Damit du auch zu einem interessierten Beobachter deiner Gefühle werden kannst, wenn du im Stress bist, kannst du die folgenden sieben Tipps ausprobieren:

  1. Gedanken beobachten: Nimm dir etwas Zeit an einem ruhigen Ort, atme tief durch und schließe die Augen. Welche Gedanken tauchen auf? Versuche, nur zu beobachten und nicht zu bewerten.
  2. Gedanken aufschreiben: Nimm dir einen Zettel und einen Stift und schreibe alle Gedanken nieder, die auftauchen, bis du ganz leer geschrieben bist.
  3. Gedanken lesen: Lies dir das Geschriebene durch. Welche Gefühle lösen sie aus?
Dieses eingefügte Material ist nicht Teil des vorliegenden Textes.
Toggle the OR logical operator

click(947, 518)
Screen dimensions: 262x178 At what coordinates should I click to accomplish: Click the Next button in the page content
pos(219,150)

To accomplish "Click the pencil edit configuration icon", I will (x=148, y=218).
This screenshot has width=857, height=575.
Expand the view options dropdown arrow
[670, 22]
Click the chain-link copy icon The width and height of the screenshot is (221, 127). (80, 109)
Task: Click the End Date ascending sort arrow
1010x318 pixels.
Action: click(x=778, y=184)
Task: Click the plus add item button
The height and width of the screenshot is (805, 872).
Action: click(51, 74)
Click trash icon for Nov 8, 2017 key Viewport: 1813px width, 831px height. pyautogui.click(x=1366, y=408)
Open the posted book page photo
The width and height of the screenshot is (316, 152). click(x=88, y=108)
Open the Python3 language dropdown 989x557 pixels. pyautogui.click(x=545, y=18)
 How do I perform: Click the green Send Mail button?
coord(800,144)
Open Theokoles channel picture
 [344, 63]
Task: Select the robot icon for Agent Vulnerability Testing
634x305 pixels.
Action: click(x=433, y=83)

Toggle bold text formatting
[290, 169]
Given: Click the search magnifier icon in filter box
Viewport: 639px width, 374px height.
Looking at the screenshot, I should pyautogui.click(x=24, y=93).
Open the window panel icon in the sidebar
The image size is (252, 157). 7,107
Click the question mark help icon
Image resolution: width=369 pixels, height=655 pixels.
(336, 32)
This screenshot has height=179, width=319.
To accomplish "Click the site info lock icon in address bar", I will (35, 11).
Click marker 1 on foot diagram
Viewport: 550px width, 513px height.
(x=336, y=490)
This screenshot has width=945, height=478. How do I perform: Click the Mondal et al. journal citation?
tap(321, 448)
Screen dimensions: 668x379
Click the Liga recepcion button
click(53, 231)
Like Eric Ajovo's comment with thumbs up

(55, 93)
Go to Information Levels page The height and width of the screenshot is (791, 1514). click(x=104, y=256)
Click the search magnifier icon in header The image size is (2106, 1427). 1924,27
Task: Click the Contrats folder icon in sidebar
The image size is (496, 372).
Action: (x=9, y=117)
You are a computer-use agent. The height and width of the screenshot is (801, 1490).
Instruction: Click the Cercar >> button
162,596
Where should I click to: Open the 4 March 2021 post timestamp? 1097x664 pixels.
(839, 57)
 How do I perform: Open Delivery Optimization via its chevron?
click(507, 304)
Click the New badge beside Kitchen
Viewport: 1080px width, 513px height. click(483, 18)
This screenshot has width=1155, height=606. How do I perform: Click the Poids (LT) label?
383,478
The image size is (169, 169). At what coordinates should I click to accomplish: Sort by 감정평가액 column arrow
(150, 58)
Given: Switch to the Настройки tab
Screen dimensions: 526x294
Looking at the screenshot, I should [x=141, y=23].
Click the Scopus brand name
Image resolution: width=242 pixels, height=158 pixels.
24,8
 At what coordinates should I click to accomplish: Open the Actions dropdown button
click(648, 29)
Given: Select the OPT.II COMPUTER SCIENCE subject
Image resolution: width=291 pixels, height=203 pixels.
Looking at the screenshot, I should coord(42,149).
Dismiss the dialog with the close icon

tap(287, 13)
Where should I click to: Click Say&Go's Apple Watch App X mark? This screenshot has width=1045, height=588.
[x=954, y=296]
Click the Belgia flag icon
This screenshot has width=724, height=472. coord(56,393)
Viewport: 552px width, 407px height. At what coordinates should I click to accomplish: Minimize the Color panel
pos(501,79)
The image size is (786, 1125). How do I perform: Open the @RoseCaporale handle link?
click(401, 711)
  4. Genauere Betrachtung: Suche dir einen deiner Gedanken aus. Welche Bedürfnisse erfüllt dieser Gedanke? Ist er wahr? Wie fühlst du dich bei diesem Gedanken?
  5. Achtsamkeit zu deinen Gefühlen: Wenn dein Gedanke ein Gefühl in dir auslöst, sorgt das für weitere Gedanken in dir, die dann wieder zu Gefühlen führen. Achte auf diesen Kreislauf.
  6. Finde gute Ergänzungen: Versuche, negative Gedanken zu positiven zu machen, beispielsweise „Ich habe bis jetzt xy geglaubt, aber eigentlich …"
  7. Alltagsübungen: Halte immer wieder kurz inne, um mit deinen Gedanken und Gefühlen in Kontakt zu kommen. Irgendwann wird das Beobachten deiner Gefühle ein normaler Bestandteil deines Alltags.